Justement cette loi fait couler beaucoup d’encre dans votre pays, notamment la société civile et les défenseurs des droits de l’homme dénoncent un amalgame entre terrorisme et expression d’un désaccord politique ? Que répondez-vous à cette société civile et à ces partis politiques qui s’inquiètent de voir cette loi se retourner un jour contre eux ?
Les lois sociales, les lois de la communication sociale qui définissent les règles du jeu, pour les partis politiques, pour la société civile, pour la liberté de la presse, ces lois-là demeurent intactes.

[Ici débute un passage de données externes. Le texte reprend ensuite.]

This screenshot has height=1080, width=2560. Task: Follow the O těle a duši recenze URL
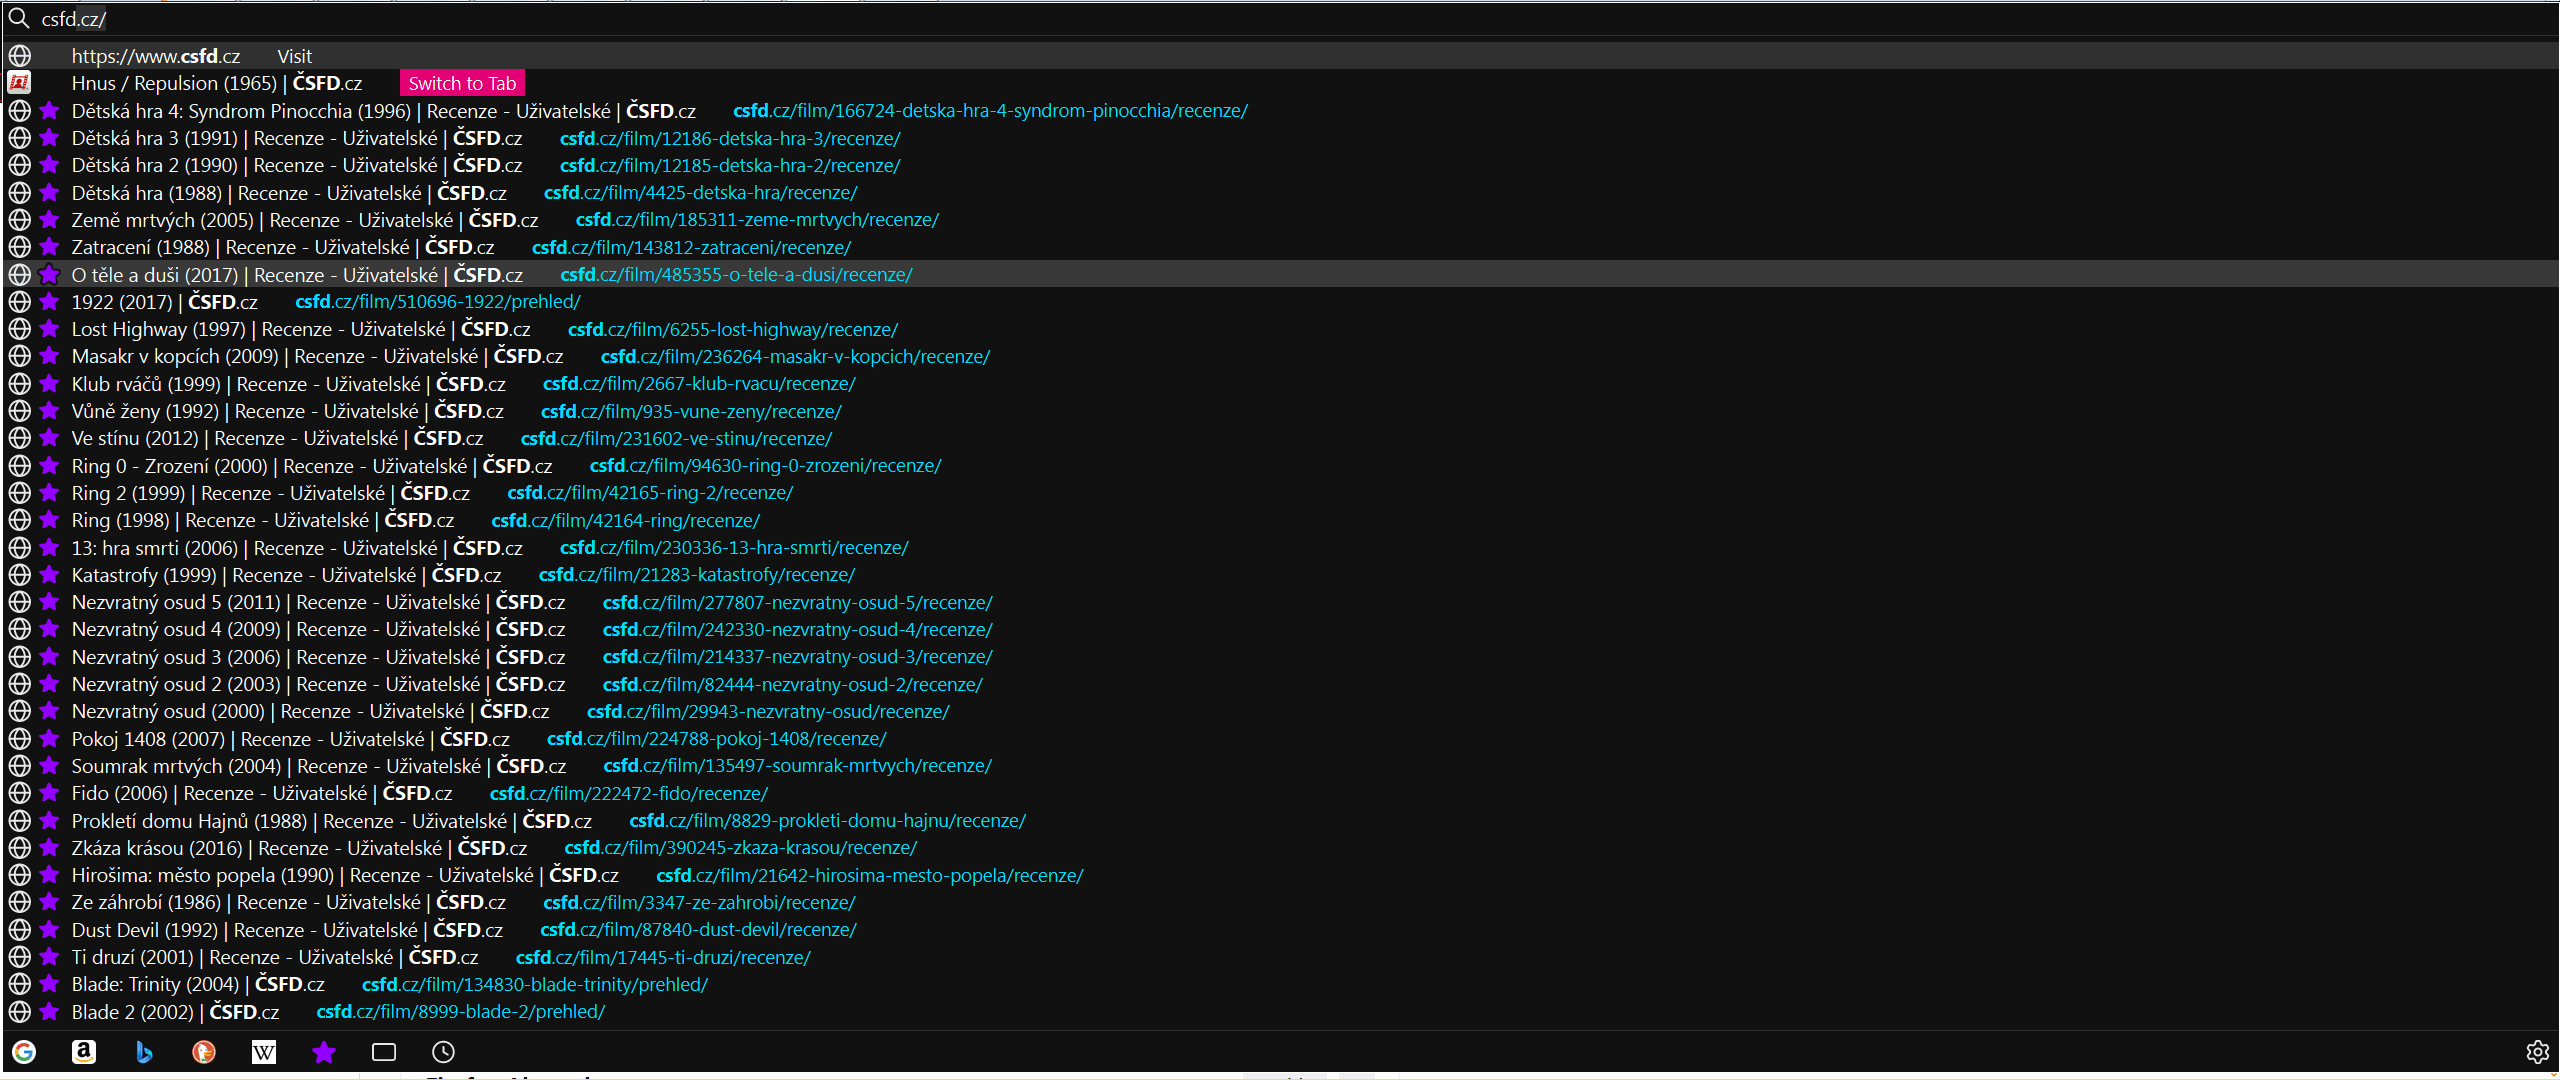(x=736, y=274)
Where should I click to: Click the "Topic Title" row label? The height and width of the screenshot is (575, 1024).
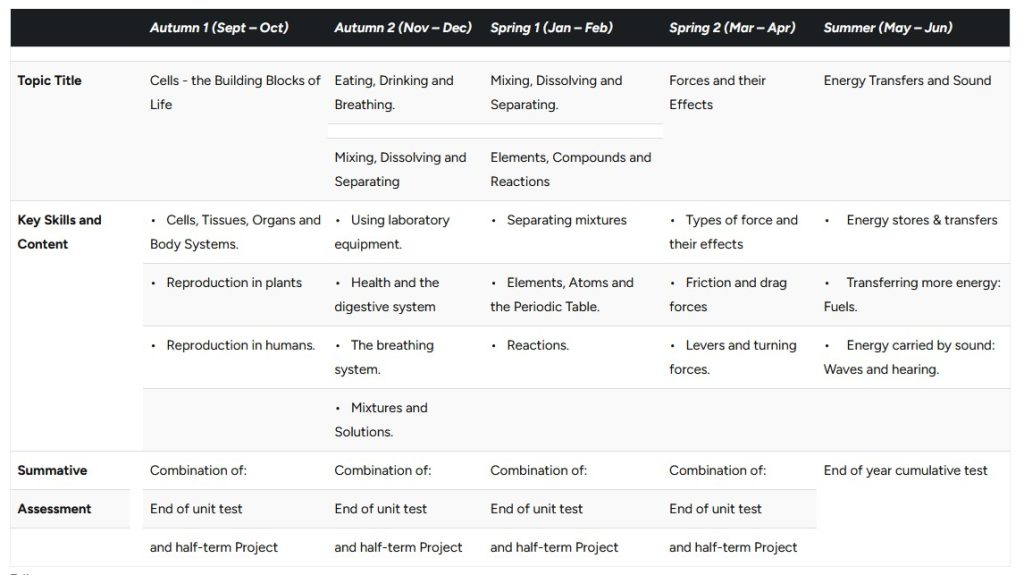point(50,81)
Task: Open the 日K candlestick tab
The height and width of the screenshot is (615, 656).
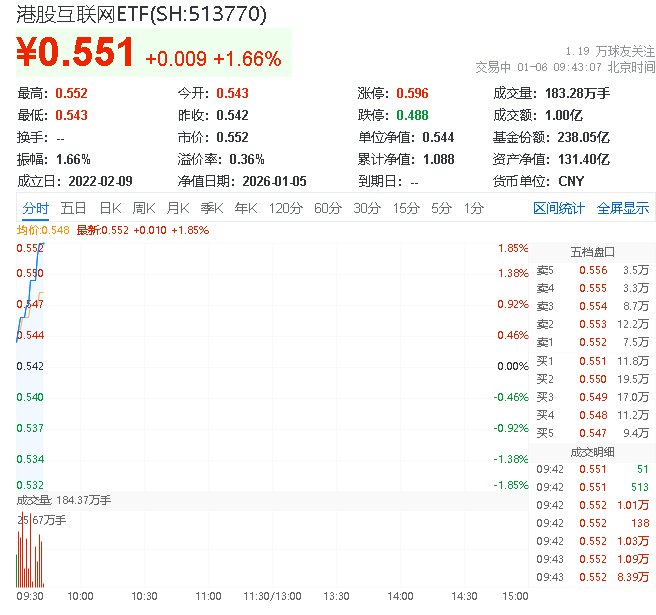Action: [110, 208]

Néanmoins cette loi par exemple cite comme intention terroriste le simple fait de perturber le fonctionnement des services publics. Est-ce que ça ne veut pas dire demain que si l’on manifeste dans les rues de Yaoundé ou de Douala, on risque de tomber sous le coup de cette loi anti-terroriste et donc de risquer la peine de mort ?
Les politiciens sont libres dans leurs mouvements. On ne saurait confondre une manifestation politique et une manifestation à caractère terroriste. Supposez un seul instant qu’un prédicateur dans une mosquée ou quelque part demande aux gens de s’insurger contre l’ordre établi, et qu’ils aillent occuper une sous-préfecture, le devoir du gouvernement, le devoir de l’administration, c’est de protéger la continuité du fonctionnement de l’Etat et de faire en sorte que l’Etat de droit soit respecté. C’est à ce niveau que se pose le problème.
Donc par exemple, une manifestation qui comme dans tous les pays du monde tournerait mal, c’est-à-dire qu’il y aurait quelques boutiques pillées ou voitures incendiées, les manifestants ne tomberaient pas sous le coup de la loi anti-terroriste mais plutôt seraient considérés comme des casseurs ?
Je voudrais vous rappeler qu’au cours des années 1990-1991-1992, il y a eu des manifestations d’une sévérité extrême. Moi-même, j’ai été l’un de ces acteurs. Jamais on ne nous a confondus avec des terroristes. Donc notre administration, nos forces de défense et de sécurité, la justice, c’est distinguer le bon grain de l’ivraie. Qu’est-ce que c’est que le terrorisme ? Qu’est-ce que le terrorisme est parfaitement défini dans cette loi. Il n’y a pas de chance qui est confusion entre une manifestation politique et une manifestation à caractère terroriste.